Thank you. I have since realised I missed a brunch of things under the detail tree. Conjugate gradient preconditioned by multi-grid, multi-grid solver settings, and relative tolerances are all there.

I should have played with the solver setup more.

Hi @dylan,

the “Details” settings can indeed a bit hidden. It’s partly intentionally but we’re working on an improved layout of it.

In case you think you have a better set of default parameters, please let me know as well.

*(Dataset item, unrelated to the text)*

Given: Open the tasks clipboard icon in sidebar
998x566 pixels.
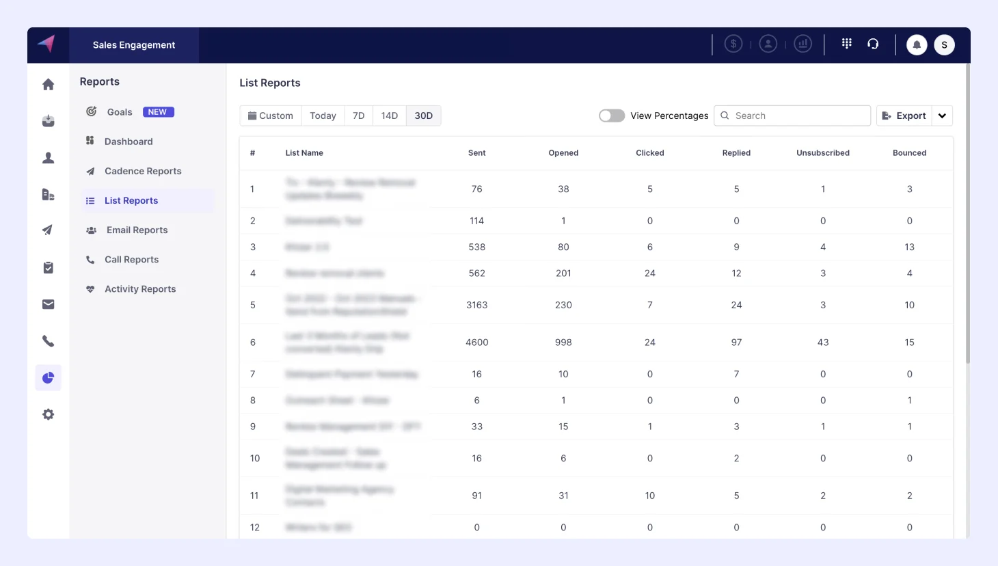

This is something we’re constantly improving to increase the chance of a fast, robust run in the firs try.


Hi David

I compared solver performance with Aerodynamics: Flow around the Ahmed Body using my own solver settings and what is provided in the validation, the result was a 60% reduction in simulation time ( I hope I have calculated this right ), which means with this accelerated solver setting, a much finer mesh is allowed to capture more physics and ultimately returns more accurate results.

The validation case ran for 10000 time steps with a total clock time of 58889s. The case with my setting ran for 4355 time steps with a total clock time of 10365s. Now, (4355/10000)*(58889) = 25646.1595s would be the clock time for the validation case to run for 4355 time steps, and 10365/25646.1595 = 0.4 meaning the new setting requires 40% of the original clock time to run the same number of time steps.

The residual plots for both cases are:


My setting

I had a relatively larger pressure residual, because a second order upwind scheme was used for convective terms, whereas the validation cases a first order upwind. It is believed that a remedy for this problem is to use a refined mesh.

Now let’s get down to business. Things I have changed are:

  1. A Krylov subspace method preconditioned by multi-grid
  2. A much bigger relative tolerance for all field properties
  3. Number of post sweeps increased to 2
  4. Number of cells in the coarsest level increased to 256

and a few more minor changes.

Screen shots of my solver settings are provided below:

This time I switched back to first order upwind for convective terms. All the other settings are identical to the previous post. Run time reduction was again 60% with 16140s of clock time for 6897 time steps, compared to 58889s of clock time for 10000 time steps. Also note that this accelerated solve came with an extra non-orthogonal corrector.

Residuals for all field properties have reduced at least 3 orders of magnitude:

At this point it is clear that a Krylov subspace method with multi-grid as a preconditioner is superior to multi-grid by itself.

To remedy the insufficient residual reduction with second order upwind for convective terms, one can use a refined mesh. SIMPLEC is also considered as an alternative.